A pair of randomized, placebo-controlled clinical trials that examined three different Zaire Ebola vaccine strategies in four African nations found that all three prompted an antibody response at 14 days, persisting for 1 year in adults and children. An international group of researchers from the Partnership for Research on Ebola Vaccination (PREVAC) published their findings yesterday in the New England Journal of Medicine.
The trials began in 2017, enrolling 1,400 adults and 1,401 children in Guinea, Liberia, Sierra Leone, and Mali. The vaccine strategies tested were a dose of Johnson & Johnson Ad26.ZEBOV vaccine, with a booster dose of Bavarian Nordic's MVA-BN-Filo given 8 weeks later, two doses of Merck's VSV-EBOV given 8 weeks apart, or one dose of VSV-EBOV followed by a placebo injection 8 weeks later.
Antibody responses were seen by day 14 for all three strategies, which the team said is important, given that the vaccines are given in outbreak situations when rapid production of an antibody response is needed. However, so far, antibody correlates of protection aren't known.

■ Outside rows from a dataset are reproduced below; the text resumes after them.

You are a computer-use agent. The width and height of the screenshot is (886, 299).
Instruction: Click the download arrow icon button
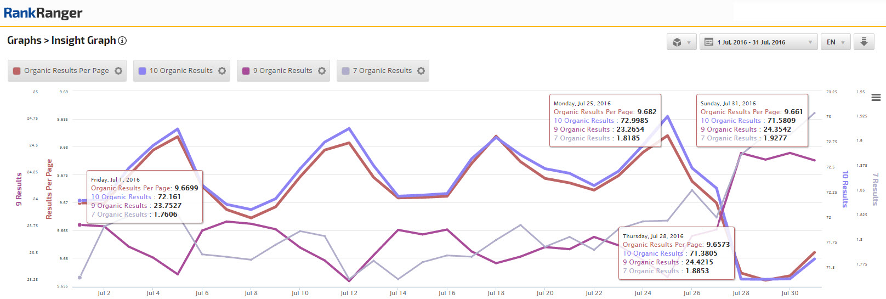click(x=864, y=42)
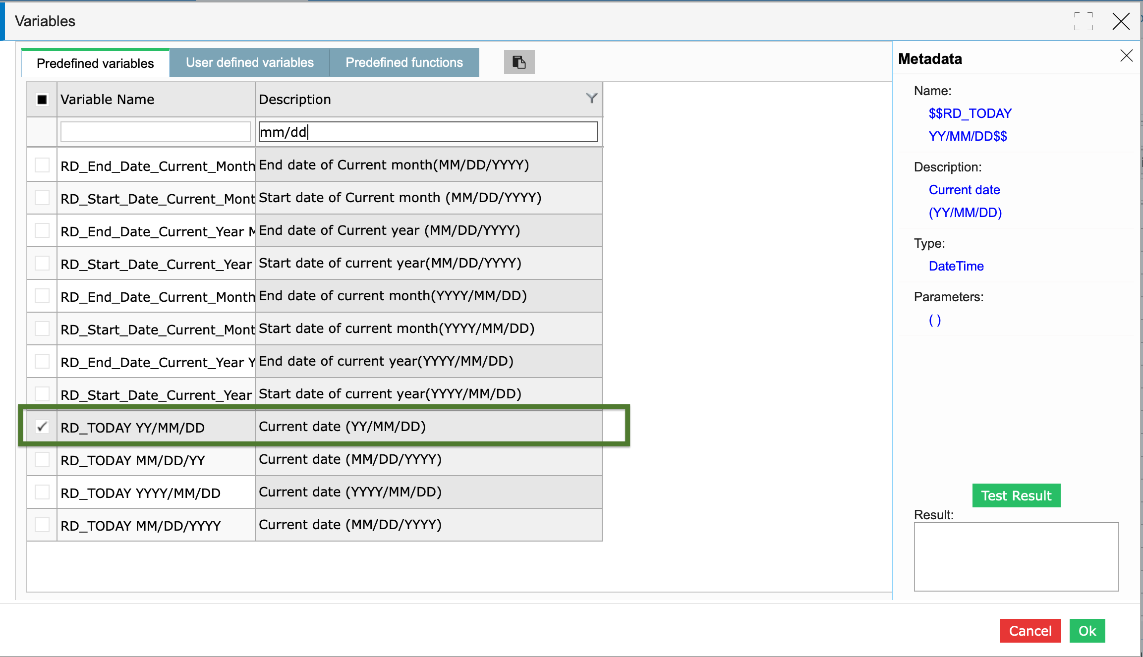Check the RD_TODAY MM/DD/YYYY variable
The height and width of the screenshot is (657, 1143).
pyautogui.click(x=42, y=525)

None of the volunteers got sick with Ebola during the trial, and researchers weren't able to assess protection.
No safety concerns were identified in the trial.

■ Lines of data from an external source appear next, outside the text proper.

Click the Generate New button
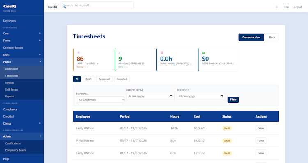Image resolution: width=308 pixels, height=163 pixels. click(251, 37)
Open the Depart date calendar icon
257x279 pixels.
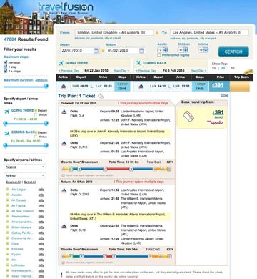point(96,51)
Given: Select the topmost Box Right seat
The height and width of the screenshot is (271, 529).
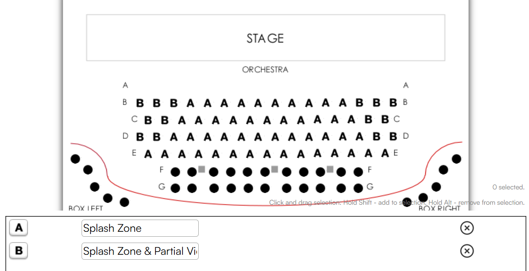Looking at the screenshot, I should [x=456, y=159].
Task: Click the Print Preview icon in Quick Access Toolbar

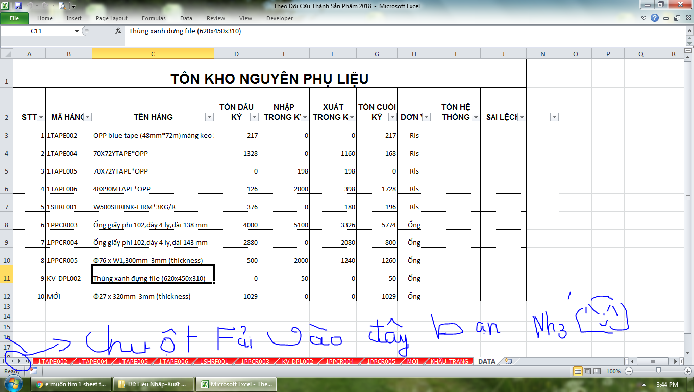Action: point(62,6)
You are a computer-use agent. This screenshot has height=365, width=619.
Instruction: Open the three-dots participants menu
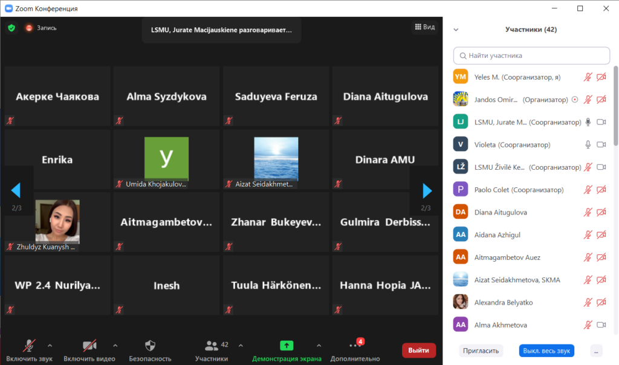(596, 350)
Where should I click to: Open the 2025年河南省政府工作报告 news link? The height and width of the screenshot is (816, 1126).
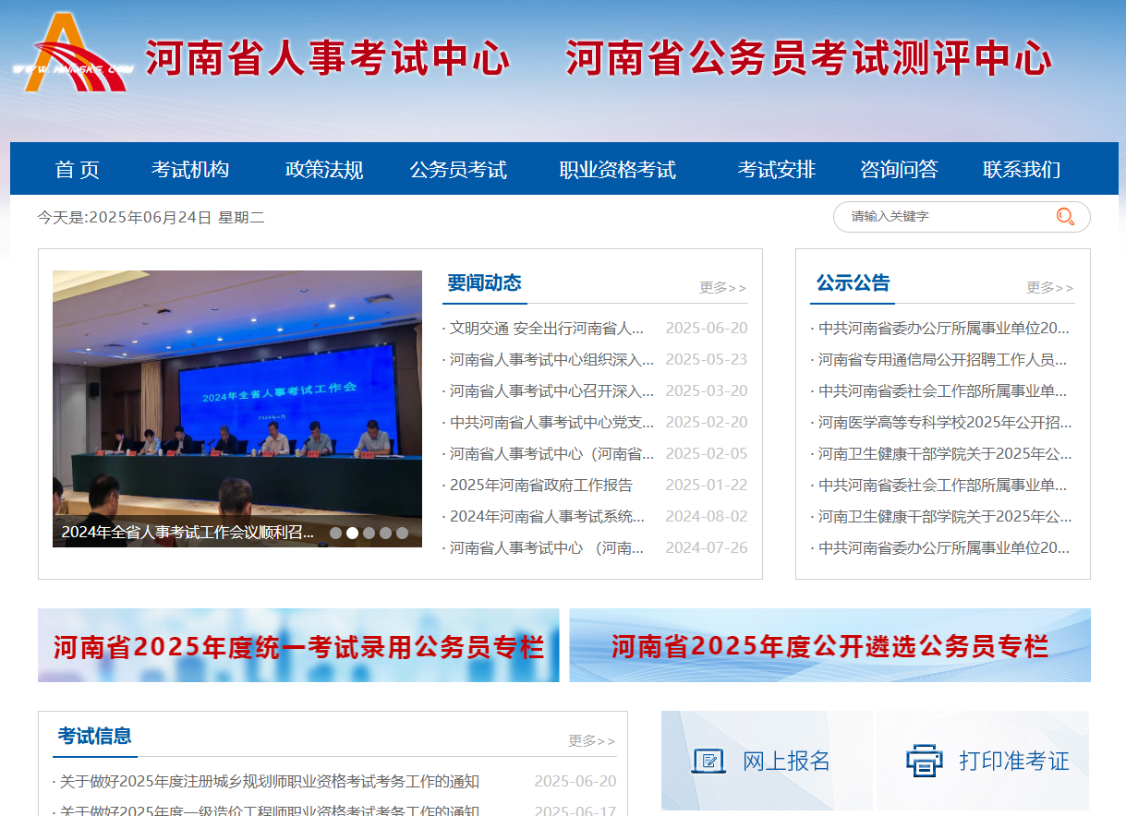[x=541, y=485]
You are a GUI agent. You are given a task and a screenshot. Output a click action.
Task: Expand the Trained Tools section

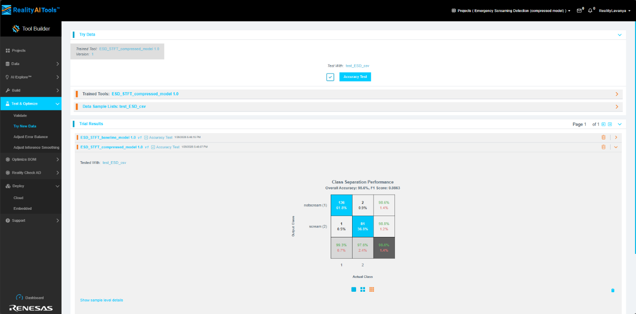click(x=617, y=94)
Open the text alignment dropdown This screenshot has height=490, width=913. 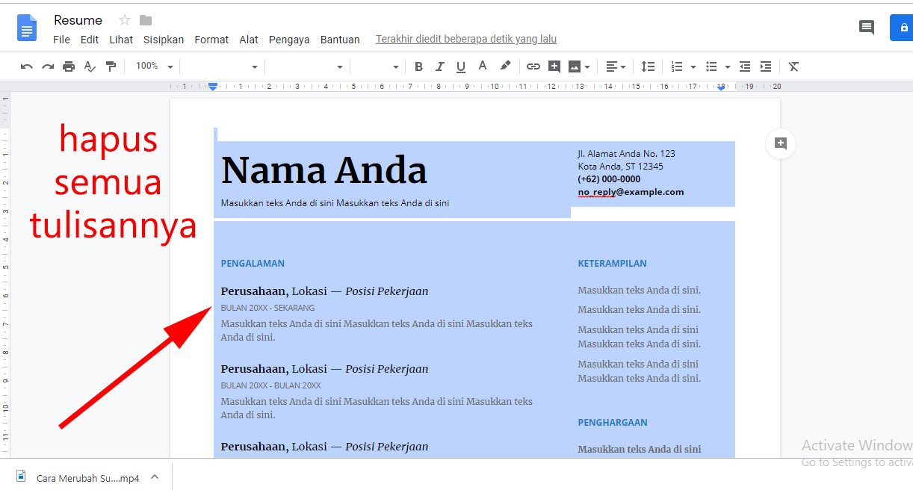[616, 66]
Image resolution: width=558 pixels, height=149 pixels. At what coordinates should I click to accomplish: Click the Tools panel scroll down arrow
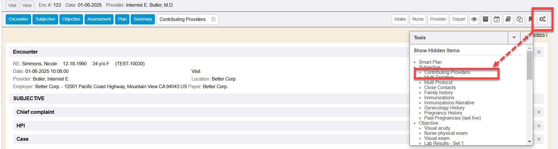529,142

Second vaccine candidate heads for Uganda
Oxford University's Sudan Ebola vaccine candidate has been shipped to Uganda, just 80 days after the World Health Organization (WHO) declared an outbreak. The shipment includes more than 40,000 doses of the vaccine, which was made by the Serum Institute of India, the university said in a statement.
The Oxford vaccine is based on a modified chimpanzee adenovirus (ChAd1) vector platform. No vaccine has yet to be approved for the Sudan strain.
Ugandan officials and the WHO have prioritized three candidate Sudan Ebola vaccines for clinical trials in the outbreak area, however, a steep decline in cases will make evaluation difficult. The first doses—from the Sabin Vaccine Institute—arrived in the country last week.